#### [EXERCISE INSTRUCTIONS]
As you work through the listing below, copy each line exactly and drop the images.

* * * * * * * * *

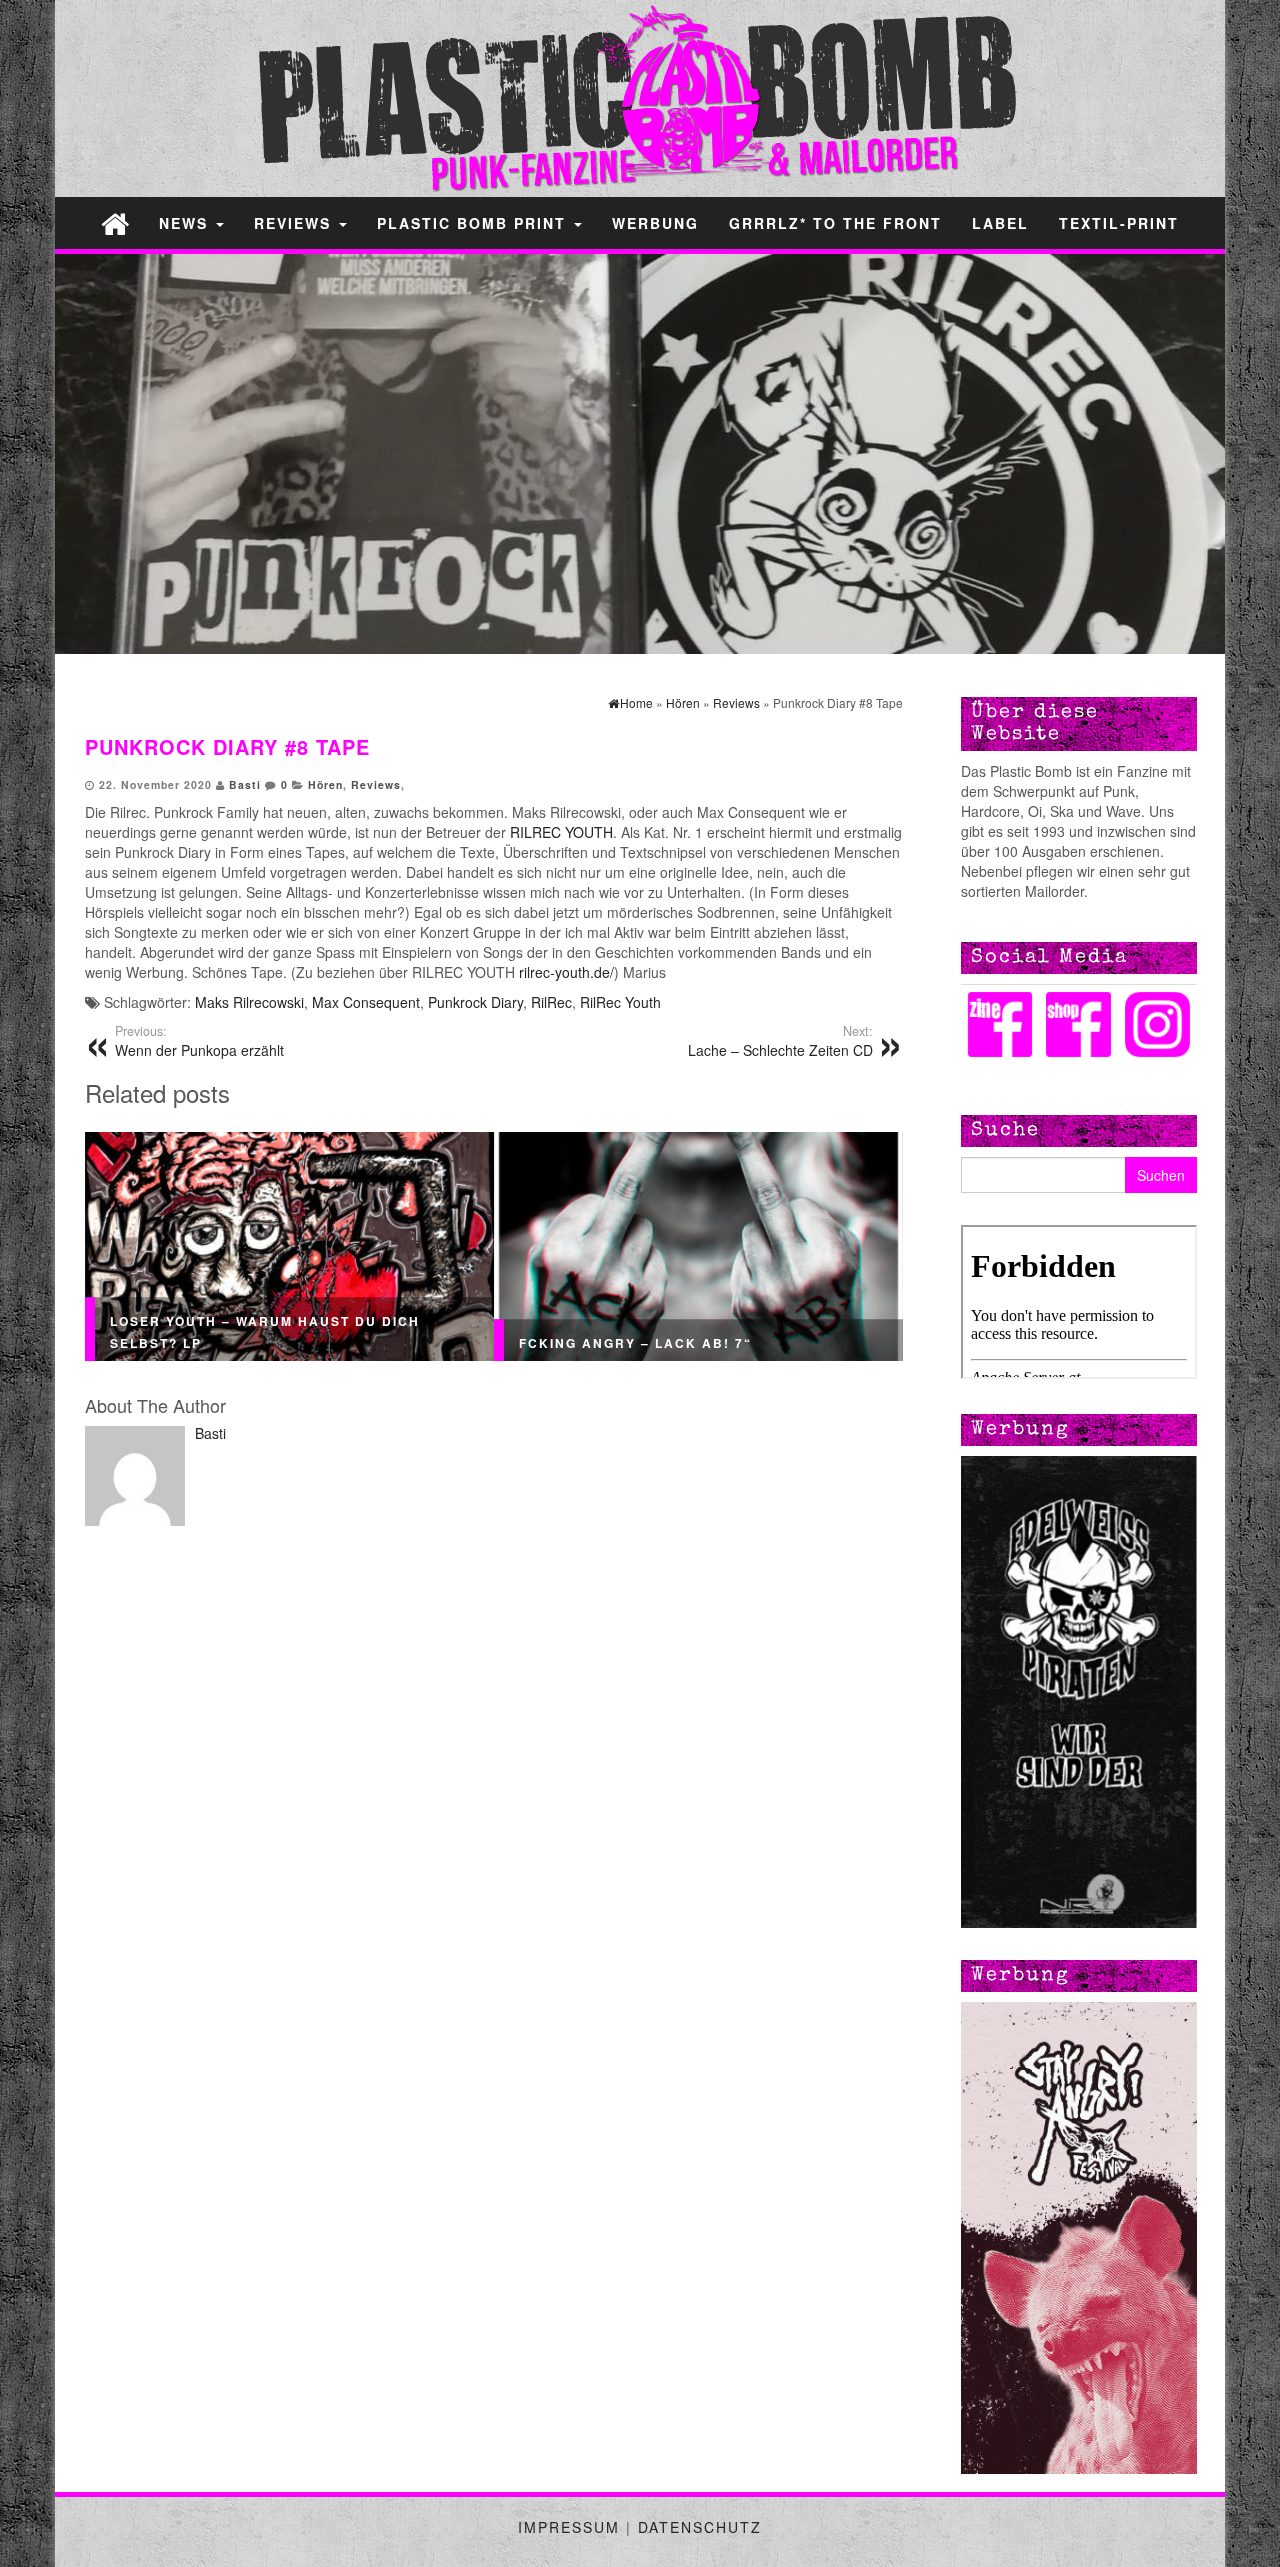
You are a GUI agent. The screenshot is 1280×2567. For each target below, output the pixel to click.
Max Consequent (366, 1002)
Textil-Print (1119, 223)
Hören (325, 784)
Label (1000, 223)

* * * * * * * * *

#### [REPLY]
You are a GUI agent. The screenshot is 1280×2567. For each target below, output the pixel to click.
Max Consequent (366, 1002)
Textil-Print (1119, 223)
Hören (325, 784)
Label (1000, 223)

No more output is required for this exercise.